Improve ATVM failed-host detail recovery

2026-03-30 21:38:59 -04:00
parent d1a909f9ab
commit 18dcbc89f9
4 changed files with 209 additions and 20 deletions
--- a/atvm/AGENTS.md
+++ b/atvm/AGENTS.md
@@ -78,6 +78,9 @@ This file defines how to operate and maintain the ATVM workspace in `/home/aw/co
 - When the watcher is requested, start the watcher before `run-sorry-cypress.py`.
 - Do not start the runner before the watcher, because the watcher helper clears stale `/tmp/<build-name>.log` and can delete the fresh live runner log if the runner starts first.
 - For host-level test detail and failed-test investigation, use `/root/cdc-e2e-cyp-12.17.4/cypress/cmcReporter`, especially `logs/`, `xml/`, and `mochawesome/`.
+- Apply failed-host detail recovery consistently for every ATVM template run, not just `cmc-reboot`.
+- For any failed ATVM host, recover failure detail in this order when available: consolidated run log, `mochawesome`, structured reporter artifacts (`json`/`xml`), then text reporter artifacts.
+- Keep the `HOSTS` detail column compact with the failing step plus a short error summary, and put the longer trimmed failure excerpt in `NOTES:`.
 - When reporting `TEST FLOW:` for an ATVM run, prefer the numbered steps extracted from the generated spec for that exact run.
 - If the generated spec exists, do not rely on a static template flow list for `TEST FLOW:`.
 - Only fall back to template-level or static flow definitions when the generated spec cannot be located or parsed.
--- a/atvm/docs/automation/guide.md
+++ b/atvm/docs/automation/guide.md
@@ -76,6 +76,12 @@ Run ATVM CMC automation tests on the designated automation VM without unintended
  - `mochawesome/`
    - per-run HTML reports
 - When a machine fails, use the matching `logs/` entry first to capture the detailed failure context for that host.
+- Apply the failed-host detail recovery path to every ATVM template type, not just reboot.
+- For any failed host, recover detail in this order when available:
+  - consolidated run log
+  - matching `mochawesome` HTML
+  - structured reporter artifacts such as per-host JSON or XML
+  - text reporter artifacts
 - When reconstructing historical status, prefer `cmcReporter` artifacts over less-specific runner output because they preserve per-host results after the live run has ended.
 - Do not treat the existence of a per-host reporter artifact by itself as proof that the host passed.
 - For categorized grouped recovery, prefer the matching per-host reporter JSON or mochawesome result and carry through the real `failures`, `pending`, and failure message instead of assuming `PASS completed`.
@@ -269,6 +275,8 @@ Status-report expectations:
 - Do not include generic watcher bookkeeping messages in `NOTES:` such as artifact-detection confirmations.
 - Do not include internal watcher fallback notes in `NOTES:` such as `check-xml-files.ts` validation confirmations or reporter-artifact recovery details.
 - The `HOSTS:` table includes `Host`, `Kernel`, `Status`, and `Detail` columns in that order.
+- For any failed host, keep the `Detail` column compact by showing the failing step plus a short error summary, not the full raw stack trace.
+- If richer failure text is available, put the longer trimmed excerpt in `NOTES:` so the result stays readable in Mattermost and local status output.
 - In `COVERAGE:`, describe the important `cmc-templates.py` command inputs such as template, categorize mode, datastore/config family, config filename, migration style, any real plugin/integration path, and other operator-relevant run options, but do not list target hosts there or include verbose prose scope descriptions.
 - Only include coverage fields that the template command actually used.
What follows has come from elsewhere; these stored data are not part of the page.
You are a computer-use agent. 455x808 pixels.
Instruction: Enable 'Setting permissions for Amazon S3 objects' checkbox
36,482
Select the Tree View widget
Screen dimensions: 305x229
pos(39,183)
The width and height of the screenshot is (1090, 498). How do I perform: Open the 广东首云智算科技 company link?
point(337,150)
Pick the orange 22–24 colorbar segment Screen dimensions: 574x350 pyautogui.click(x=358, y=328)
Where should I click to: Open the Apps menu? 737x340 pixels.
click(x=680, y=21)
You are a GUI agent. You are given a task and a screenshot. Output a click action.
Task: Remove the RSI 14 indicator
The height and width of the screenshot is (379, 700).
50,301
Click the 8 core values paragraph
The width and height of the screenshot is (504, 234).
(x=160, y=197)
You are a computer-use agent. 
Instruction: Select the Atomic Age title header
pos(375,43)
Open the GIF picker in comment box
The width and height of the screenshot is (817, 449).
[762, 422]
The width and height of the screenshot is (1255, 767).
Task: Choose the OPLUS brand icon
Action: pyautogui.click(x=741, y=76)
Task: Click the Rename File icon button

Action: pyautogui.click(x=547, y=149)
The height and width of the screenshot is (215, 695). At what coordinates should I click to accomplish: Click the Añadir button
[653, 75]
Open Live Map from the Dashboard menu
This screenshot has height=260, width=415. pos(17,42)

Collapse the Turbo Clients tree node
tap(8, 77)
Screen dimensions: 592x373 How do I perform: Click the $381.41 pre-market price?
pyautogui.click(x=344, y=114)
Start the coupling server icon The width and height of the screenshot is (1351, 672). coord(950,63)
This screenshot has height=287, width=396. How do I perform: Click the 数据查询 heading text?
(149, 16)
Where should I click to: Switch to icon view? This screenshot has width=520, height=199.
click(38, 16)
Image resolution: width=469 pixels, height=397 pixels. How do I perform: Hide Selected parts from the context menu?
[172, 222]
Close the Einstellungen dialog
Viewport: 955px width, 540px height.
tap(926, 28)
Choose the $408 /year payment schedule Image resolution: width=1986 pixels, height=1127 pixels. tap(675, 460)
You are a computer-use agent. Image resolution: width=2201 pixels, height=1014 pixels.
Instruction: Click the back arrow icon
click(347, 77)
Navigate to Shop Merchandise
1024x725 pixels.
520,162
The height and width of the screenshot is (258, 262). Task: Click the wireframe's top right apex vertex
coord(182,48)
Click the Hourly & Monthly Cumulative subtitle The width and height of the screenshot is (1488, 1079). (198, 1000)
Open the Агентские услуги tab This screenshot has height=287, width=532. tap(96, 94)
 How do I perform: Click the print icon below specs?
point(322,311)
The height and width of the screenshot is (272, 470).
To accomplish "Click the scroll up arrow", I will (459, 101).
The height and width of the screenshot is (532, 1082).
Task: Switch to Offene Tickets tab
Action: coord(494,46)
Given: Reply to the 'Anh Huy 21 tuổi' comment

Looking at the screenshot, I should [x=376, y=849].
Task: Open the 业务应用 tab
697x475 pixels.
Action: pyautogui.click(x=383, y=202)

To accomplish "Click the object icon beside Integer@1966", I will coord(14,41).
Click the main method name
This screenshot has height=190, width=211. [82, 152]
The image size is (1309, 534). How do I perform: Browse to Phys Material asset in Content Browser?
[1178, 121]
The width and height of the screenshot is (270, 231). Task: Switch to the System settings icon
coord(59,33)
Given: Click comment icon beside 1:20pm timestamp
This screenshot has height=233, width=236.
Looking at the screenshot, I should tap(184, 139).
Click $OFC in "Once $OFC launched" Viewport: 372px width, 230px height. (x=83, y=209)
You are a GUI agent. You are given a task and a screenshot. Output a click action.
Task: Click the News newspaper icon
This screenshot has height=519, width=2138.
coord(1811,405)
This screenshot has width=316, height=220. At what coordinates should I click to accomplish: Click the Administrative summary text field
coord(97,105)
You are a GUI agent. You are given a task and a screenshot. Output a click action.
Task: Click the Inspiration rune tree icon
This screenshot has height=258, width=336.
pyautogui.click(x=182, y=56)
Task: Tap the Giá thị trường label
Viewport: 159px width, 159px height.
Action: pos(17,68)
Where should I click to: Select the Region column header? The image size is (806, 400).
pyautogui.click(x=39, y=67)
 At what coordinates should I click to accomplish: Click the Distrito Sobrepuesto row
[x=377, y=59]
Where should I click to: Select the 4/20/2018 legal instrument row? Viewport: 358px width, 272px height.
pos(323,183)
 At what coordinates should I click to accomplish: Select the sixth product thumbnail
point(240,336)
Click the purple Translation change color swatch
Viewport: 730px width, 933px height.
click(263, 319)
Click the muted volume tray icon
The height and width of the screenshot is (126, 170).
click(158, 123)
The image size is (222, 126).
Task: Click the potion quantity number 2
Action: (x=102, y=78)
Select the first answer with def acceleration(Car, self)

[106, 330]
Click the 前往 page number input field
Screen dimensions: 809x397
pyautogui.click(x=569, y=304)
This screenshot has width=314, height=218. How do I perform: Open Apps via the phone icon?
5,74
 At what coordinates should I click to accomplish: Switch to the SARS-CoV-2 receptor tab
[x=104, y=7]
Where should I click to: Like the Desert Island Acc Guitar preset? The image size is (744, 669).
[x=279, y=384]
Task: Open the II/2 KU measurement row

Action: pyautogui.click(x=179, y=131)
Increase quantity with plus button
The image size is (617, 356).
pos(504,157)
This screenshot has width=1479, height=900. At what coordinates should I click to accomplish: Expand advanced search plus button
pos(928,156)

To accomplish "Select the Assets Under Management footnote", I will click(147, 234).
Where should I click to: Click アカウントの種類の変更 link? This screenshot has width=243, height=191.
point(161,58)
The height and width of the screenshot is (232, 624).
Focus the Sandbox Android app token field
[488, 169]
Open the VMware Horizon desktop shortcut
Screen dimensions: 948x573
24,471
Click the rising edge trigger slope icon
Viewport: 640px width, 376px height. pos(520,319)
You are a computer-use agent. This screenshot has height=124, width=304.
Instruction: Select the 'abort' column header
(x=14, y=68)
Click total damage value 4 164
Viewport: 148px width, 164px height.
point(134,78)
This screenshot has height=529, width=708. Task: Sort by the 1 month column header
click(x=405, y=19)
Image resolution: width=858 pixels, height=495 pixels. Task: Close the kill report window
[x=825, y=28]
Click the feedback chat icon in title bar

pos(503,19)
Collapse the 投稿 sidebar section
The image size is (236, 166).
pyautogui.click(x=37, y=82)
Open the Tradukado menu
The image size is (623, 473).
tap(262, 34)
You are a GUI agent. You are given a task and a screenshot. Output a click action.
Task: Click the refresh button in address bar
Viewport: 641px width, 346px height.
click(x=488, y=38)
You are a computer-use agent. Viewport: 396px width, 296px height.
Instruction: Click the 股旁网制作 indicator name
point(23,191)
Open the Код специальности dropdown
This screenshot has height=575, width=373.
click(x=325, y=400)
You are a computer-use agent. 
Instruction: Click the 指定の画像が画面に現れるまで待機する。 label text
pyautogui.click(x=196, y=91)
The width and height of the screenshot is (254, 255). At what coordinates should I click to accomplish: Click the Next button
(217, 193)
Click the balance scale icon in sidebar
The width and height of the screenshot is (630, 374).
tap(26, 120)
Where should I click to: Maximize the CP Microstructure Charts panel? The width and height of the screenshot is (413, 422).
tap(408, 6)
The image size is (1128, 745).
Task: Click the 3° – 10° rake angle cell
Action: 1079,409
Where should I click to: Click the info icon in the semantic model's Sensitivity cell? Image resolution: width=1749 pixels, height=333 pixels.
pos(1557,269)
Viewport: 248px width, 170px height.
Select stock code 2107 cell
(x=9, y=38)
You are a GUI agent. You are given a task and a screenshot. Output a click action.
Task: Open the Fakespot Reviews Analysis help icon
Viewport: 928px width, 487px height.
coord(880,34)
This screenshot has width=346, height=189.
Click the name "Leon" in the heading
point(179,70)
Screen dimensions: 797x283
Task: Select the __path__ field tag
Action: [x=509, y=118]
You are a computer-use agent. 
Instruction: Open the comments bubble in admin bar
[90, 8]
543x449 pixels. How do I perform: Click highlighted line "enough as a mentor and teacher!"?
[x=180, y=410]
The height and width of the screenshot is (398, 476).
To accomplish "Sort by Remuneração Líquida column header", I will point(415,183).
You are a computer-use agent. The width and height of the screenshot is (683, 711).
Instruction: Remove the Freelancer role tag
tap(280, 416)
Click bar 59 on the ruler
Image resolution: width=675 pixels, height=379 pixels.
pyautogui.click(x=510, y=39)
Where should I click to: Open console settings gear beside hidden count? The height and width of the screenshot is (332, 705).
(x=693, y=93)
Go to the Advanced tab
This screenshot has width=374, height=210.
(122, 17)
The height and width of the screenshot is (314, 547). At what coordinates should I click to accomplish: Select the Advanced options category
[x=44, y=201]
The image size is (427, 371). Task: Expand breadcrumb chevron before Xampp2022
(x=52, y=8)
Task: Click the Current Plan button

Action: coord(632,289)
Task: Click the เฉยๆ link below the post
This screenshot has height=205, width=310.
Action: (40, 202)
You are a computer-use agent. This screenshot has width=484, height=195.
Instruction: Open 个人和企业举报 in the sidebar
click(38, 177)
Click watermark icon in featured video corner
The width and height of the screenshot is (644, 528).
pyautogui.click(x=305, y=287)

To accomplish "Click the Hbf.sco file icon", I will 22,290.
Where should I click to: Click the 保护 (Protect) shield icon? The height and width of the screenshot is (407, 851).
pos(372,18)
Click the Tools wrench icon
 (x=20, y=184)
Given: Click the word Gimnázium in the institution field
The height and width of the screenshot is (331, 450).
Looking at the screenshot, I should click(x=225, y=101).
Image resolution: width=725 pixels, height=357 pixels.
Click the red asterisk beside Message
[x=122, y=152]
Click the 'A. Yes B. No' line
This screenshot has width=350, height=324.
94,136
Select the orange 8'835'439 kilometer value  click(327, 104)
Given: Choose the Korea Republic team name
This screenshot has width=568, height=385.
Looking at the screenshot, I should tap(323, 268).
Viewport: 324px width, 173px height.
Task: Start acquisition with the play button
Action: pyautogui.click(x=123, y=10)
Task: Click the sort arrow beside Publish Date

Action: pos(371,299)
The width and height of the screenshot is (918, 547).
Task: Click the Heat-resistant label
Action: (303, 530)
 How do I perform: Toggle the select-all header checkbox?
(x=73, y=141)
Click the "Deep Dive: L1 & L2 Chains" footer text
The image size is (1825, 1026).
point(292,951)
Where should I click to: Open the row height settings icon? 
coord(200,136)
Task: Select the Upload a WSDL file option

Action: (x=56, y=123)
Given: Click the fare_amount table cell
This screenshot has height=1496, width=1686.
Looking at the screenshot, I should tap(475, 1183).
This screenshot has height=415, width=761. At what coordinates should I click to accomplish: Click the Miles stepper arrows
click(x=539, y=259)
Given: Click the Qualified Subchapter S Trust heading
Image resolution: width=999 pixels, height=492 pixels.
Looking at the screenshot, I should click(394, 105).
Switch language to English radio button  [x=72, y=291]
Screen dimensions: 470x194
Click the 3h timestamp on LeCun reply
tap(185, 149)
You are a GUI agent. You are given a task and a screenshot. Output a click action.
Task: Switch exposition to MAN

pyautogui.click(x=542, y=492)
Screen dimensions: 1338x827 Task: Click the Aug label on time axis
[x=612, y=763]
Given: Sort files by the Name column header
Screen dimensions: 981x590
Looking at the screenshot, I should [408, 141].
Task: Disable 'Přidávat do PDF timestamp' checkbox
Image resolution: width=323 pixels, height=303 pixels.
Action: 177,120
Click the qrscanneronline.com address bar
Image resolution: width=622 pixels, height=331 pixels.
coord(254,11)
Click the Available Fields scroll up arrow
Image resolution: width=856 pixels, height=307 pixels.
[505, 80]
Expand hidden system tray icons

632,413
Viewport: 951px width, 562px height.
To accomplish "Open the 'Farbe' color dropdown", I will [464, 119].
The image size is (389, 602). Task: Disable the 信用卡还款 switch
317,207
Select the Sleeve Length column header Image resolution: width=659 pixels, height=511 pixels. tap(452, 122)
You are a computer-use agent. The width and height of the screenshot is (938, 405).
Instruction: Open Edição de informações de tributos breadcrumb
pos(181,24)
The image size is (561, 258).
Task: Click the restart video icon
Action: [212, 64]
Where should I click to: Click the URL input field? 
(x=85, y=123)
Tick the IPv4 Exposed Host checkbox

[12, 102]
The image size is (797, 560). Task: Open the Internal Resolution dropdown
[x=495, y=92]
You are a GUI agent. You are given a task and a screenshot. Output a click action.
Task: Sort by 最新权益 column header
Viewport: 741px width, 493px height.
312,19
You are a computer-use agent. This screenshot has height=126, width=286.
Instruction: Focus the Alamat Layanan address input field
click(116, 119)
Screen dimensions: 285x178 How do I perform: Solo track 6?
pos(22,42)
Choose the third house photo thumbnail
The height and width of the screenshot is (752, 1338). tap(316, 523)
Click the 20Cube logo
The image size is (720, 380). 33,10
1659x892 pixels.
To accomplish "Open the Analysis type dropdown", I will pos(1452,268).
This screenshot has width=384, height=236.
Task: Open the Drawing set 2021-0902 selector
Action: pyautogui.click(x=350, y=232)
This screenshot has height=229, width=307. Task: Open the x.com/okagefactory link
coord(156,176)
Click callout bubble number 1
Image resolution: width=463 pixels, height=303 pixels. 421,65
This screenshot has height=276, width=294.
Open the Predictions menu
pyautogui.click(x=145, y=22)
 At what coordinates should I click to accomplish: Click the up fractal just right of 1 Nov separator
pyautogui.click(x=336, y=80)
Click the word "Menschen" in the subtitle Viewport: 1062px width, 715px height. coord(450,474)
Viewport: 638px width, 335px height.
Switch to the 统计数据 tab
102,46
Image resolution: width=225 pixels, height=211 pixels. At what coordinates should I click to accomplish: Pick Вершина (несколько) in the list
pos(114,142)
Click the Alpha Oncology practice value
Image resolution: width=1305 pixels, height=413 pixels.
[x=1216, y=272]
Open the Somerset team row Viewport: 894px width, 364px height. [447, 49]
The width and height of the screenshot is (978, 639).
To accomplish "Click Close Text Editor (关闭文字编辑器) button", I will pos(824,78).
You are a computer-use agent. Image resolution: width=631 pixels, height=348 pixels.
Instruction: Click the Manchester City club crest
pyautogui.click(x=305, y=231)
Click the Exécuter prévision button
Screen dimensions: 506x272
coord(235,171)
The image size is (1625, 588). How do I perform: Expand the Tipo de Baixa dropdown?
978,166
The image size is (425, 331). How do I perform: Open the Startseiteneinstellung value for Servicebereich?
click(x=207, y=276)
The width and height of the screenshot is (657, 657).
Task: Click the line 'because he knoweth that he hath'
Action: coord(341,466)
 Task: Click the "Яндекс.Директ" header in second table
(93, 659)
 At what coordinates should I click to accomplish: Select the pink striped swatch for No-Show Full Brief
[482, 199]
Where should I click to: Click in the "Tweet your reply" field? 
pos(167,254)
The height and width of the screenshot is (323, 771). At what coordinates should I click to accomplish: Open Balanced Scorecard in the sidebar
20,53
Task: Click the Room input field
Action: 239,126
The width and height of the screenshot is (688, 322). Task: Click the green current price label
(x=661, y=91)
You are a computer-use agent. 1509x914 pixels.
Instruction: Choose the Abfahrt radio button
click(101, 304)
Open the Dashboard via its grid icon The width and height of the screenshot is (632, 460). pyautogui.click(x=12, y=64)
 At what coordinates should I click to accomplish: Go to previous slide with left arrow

Do not show empty or irrelevant fields such as an integration/plugin path for templates that did not use one.
 - If `categorize mode: enabled` is already shown in `COVERAGE:`, do not also repeat `--categorize` under `run options`.
--- a/atvm/docs/automation/run-learnings.md
+++ b/atvm/docs/automation/run-learnings.md
@@ -451,3 +451,30 @@ This file stores run-specific examples only when a run produced a new learning r
  - Resolve `TEST FLOW:` from the generated `.ts` spec for the actual run whenever that spec exists.
  - Extract the numbered `it(...)` steps from the generated spec referenced by the run's `specPattern`.
  - Only use template-level or static fallback flow definitions when the generated spec cannot be found or parsed.
+
+## Run Learning: 2026-03-30 (Event-log reporter JSON must not be ignored in non-categorized fallback)
+- Observed failure mode:
+  - A failed non-categorized run still posted/saved host detail as only `1 failures` even though the per-host reporter artifacts preserved the failing step.
+  - The per-host `.json` artifact used an event-log format with `metadata` plus `tests`, but no top-level `stats` block.
+  - The watcher ignored that JSON format, fell back to the `.txt`, and lost structured test counts/detail.
+- Action for future runs:
+  - Support the event-log JSON format directly when parsing per-host reporter artifacts.
+  - In non-categorized fallback, prefer the structured `.json` artifact over the matching `.txt` when they belong to the same run timestamp.
+  - Recover at least the failing testcase name and a nonzero test count from those artifacts even when the consolidated run log is missing.
+
+## Run Learning: 2026-03-30 (Use `mochawesome` as the rich fallback for host failure detail)
+- Observed failure mode:
+  - The full UI-visible Cypress error text for a failed ATVM host run existed in `cypress/cmcReporter/mochawesome/*.html`, but the lower-fidelity host-level `.json` and `.txt` reporter artifacts only preserved the failing step boundary.
+  - That made the host detail fall back to a thin summary even though a richer error payload was available on the controller.
+- Action for future runs:
+  - When the consolidated run log is missing, use `mochawesome` as the rich fallback source for per-host failure text before settling for lower-fidelity reporter artifacts.
+  - Keep the `HOSTS` table compact by showing the failing step plus a short error summary.
+  - Put the longer trimmed failure excerpt in `NOTES:` instead of dumping the full raw stack trace into the host-detail column.
+
+## Run Learning: 2026-03-30 (Apply rich failed-host detail recovery to every ATVM template)
+- Observed operator requirement:
+  - The same failed-host recovery and formatting rules should apply across all ATVM template runs, not only reboot scenarios.
+  - If any ATVM test template fails, the result should still recover the best available failure detail and present it consistently.
+- Action for future runs:
+  - Use the same failure-detail recovery order for every ATVM template: consolidated run log, `mochawesome`, structured reporter artifacts, then text reporter artifacts.
+  - Keep failed-host `Detail` compact and put the longer trimmed excerpt in `NOTES:` for every template type.
--- a/atvm/watcher-service/atvm_run_watcher.py
+++ b/atvm/watcher-service/atvm_run_watcher.py
@@ -3,6 +3,7 @@ from __future__ import annotations

 import argparse
 import ast
+import html
 import json
 import os
 import re
@@ -439,6 +440,12 @@ def append_failure_detail(detail: str, failure_detail: Optional[str]) -> str:
    return f"{detail} - {failure_detail}"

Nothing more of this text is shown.